[Element and text position data]
-=-=-

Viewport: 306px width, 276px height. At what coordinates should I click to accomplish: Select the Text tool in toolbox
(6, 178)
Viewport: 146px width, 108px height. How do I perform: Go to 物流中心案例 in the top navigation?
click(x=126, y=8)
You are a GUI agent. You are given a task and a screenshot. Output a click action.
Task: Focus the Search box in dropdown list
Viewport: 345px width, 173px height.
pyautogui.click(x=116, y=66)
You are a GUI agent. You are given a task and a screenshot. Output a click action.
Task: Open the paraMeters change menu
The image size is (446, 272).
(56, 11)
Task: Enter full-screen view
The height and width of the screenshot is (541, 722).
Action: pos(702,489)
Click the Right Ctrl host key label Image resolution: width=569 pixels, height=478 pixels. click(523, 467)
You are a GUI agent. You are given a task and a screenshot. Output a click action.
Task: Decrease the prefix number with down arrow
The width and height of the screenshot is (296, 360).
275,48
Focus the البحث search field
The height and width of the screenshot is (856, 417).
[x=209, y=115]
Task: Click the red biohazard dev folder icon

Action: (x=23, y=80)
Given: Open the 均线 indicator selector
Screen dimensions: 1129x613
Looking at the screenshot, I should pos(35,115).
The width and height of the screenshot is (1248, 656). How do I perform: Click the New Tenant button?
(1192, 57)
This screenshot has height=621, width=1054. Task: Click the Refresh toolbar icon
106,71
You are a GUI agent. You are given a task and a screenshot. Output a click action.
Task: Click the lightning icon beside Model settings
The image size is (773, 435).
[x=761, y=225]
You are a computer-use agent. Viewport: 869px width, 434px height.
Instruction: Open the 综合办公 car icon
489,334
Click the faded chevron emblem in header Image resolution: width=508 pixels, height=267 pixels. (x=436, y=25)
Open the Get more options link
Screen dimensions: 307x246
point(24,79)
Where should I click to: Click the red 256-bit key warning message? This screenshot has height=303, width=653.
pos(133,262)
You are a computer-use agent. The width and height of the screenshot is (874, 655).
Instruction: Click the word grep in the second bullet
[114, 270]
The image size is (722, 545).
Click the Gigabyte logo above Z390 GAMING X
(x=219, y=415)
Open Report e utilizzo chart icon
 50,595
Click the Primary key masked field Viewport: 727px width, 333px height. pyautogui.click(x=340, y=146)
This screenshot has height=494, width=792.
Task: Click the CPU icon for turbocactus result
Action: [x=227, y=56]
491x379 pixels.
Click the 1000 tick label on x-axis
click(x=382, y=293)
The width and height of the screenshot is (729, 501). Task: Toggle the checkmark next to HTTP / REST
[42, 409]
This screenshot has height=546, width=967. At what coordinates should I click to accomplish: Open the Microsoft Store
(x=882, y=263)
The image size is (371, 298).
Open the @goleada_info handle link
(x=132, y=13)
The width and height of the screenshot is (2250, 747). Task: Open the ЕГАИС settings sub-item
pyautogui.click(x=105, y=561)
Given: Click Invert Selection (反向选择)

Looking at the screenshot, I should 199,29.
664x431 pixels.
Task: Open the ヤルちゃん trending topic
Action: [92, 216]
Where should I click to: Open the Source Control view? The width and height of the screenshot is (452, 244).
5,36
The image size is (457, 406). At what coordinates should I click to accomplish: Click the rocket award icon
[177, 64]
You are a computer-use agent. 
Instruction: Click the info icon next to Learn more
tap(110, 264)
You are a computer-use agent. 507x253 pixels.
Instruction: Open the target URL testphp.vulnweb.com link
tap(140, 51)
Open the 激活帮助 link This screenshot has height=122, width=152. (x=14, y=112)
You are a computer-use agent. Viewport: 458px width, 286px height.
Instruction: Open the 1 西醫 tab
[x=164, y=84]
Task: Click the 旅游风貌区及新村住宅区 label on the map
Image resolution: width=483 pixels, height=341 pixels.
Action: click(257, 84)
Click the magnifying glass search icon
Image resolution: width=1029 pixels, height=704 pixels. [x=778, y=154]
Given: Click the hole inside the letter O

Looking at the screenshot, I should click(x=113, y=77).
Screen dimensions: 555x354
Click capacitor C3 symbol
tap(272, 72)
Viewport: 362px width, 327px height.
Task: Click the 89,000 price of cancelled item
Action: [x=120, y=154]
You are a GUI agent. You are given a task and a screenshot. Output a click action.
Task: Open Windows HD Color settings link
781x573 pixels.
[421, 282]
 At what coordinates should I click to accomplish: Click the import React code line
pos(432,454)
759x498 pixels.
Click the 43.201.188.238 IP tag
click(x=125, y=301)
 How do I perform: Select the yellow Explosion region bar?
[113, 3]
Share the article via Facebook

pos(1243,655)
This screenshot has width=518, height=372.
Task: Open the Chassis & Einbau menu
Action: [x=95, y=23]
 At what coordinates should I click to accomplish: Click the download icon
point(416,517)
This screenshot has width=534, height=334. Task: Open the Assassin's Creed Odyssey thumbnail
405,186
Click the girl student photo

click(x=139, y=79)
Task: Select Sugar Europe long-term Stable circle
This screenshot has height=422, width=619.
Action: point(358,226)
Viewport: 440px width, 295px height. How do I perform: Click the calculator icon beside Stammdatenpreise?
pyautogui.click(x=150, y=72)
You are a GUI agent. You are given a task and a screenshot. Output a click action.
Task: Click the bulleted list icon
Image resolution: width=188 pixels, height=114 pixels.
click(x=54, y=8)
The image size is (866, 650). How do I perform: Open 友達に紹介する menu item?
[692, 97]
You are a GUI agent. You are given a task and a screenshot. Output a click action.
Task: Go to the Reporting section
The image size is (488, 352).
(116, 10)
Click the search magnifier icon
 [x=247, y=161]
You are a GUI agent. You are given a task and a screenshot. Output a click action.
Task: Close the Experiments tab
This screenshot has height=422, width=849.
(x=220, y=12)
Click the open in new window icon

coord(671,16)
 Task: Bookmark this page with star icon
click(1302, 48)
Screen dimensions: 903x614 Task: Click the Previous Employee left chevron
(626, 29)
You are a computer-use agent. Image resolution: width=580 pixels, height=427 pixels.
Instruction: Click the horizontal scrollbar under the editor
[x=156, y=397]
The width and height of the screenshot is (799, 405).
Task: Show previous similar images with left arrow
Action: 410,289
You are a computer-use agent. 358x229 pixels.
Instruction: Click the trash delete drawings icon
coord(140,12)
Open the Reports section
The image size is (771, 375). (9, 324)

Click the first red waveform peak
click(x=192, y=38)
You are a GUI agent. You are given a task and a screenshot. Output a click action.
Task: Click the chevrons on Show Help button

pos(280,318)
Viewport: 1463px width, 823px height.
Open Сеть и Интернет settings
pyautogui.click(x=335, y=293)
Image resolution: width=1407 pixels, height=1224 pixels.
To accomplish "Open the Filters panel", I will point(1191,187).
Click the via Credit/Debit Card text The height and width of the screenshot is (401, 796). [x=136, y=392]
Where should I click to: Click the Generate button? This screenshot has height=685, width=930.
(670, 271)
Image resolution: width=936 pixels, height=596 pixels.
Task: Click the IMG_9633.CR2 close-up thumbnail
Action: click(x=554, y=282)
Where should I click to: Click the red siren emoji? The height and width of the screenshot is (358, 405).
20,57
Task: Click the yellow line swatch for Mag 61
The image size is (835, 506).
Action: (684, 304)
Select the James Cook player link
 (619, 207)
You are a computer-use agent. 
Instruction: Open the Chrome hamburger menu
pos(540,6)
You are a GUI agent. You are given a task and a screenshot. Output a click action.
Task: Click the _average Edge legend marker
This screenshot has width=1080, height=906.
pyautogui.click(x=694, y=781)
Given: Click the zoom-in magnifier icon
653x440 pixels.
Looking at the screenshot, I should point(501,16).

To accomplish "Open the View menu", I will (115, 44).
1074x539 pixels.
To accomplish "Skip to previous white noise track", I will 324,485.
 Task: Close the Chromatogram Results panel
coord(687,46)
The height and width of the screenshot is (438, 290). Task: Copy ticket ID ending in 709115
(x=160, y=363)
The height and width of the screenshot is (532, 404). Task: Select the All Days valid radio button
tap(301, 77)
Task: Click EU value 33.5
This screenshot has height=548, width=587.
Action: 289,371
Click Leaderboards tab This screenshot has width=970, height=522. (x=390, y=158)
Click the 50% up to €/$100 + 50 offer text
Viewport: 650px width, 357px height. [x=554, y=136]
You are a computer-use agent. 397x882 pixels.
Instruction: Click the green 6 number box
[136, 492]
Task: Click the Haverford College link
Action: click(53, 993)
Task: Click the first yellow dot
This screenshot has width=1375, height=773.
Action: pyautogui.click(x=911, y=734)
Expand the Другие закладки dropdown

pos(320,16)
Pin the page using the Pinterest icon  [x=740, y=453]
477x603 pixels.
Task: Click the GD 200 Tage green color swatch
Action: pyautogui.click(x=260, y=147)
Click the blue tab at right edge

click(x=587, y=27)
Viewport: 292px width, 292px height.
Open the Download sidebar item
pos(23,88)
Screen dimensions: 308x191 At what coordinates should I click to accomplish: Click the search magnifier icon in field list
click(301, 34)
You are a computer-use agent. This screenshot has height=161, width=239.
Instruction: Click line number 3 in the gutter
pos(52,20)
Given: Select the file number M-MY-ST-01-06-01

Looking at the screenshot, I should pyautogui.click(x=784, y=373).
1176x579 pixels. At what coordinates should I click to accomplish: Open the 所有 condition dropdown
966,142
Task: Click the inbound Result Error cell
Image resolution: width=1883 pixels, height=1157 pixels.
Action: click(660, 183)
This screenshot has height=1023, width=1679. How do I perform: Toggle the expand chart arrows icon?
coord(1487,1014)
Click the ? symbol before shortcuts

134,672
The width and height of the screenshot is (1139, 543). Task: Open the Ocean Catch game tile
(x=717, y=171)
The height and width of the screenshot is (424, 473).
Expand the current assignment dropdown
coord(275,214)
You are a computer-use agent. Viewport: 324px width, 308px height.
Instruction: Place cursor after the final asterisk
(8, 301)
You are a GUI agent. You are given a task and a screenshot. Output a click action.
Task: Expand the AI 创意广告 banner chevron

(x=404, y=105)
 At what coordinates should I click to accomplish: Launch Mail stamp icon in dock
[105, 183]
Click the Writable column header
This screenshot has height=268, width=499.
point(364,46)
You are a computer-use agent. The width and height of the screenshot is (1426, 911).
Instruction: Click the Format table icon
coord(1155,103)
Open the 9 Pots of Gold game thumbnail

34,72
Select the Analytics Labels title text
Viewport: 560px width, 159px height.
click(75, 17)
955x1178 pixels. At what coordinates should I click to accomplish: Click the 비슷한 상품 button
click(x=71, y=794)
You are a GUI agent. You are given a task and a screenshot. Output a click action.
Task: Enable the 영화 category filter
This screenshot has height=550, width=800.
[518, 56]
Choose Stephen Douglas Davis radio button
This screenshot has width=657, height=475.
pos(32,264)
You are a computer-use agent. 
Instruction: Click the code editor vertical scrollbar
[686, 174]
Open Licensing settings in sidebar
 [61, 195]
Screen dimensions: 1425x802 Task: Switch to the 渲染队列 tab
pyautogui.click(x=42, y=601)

-=-=-

▶ [SET PROBLEM]:
Reproduce the lines above word for word, from the line with "The width and height of the screenshot is (729, 501)." through the line with "pos(432,454)", including both of those lines.

▶ [EXERCISE ANSWER]:
The width and height of the screenshot is (729, 501). Task: Toggle the checkmark next to HTTP / REST
[42, 409]
This screenshot has height=546, width=967. At what coordinates should I click to accomplish: Open the Microsoft Store
(x=882, y=263)
The image size is (371, 298).
Open the @goleada_info handle link
(x=132, y=13)
The width and height of the screenshot is (2250, 747). Task: Open the ЕГАИС settings sub-item
pyautogui.click(x=105, y=561)
Given: Click Invert Selection (反向选择)

Looking at the screenshot, I should 199,29.
664x431 pixels.
Task: Open the ヤルちゃん trending topic
Action: [92, 216]
Where should I click to: Open the Source Control view? The width and height of the screenshot is (452, 244).
5,36
The image size is (457, 406). At what coordinates should I click to accomplish: Click the rocket award icon
[177, 64]
You are a computer-use agent. 
Instruction: Click the info icon next to Learn more
tap(110, 264)
You are a computer-use agent. 507x253 pixels.
Instruction: Open the target URL testphp.vulnweb.com link
tap(140, 51)
Open the 激活帮助 link This screenshot has height=122, width=152. (x=14, y=112)
You are a computer-use agent. Viewport: 458px width, 286px height.
Instruction: Open the 1 西醫 tab
[x=164, y=84]
Task: Click the 旅游风貌区及新村住宅区 label on the map
Image resolution: width=483 pixels, height=341 pixels.
Action: click(257, 84)
Click the magnifying glass search icon
Image resolution: width=1029 pixels, height=704 pixels. [x=778, y=154]
Given: Click the hole inside the letter O

Looking at the screenshot, I should click(x=113, y=77).
Screen dimensions: 555x354
Click capacitor C3 symbol
tap(272, 72)
Viewport: 362px width, 327px height.
Task: Click the 89,000 price of cancelled item
Action: [x=120, y=154]
You are a GUI agent. You are given a task and a screenshot. Output a click action.
Task: Open Windows HD Color settings link
781x573 pixels.
[421, 282]
 At what coordinates should I click to accomplish: Click the import React code line
pos(432,454)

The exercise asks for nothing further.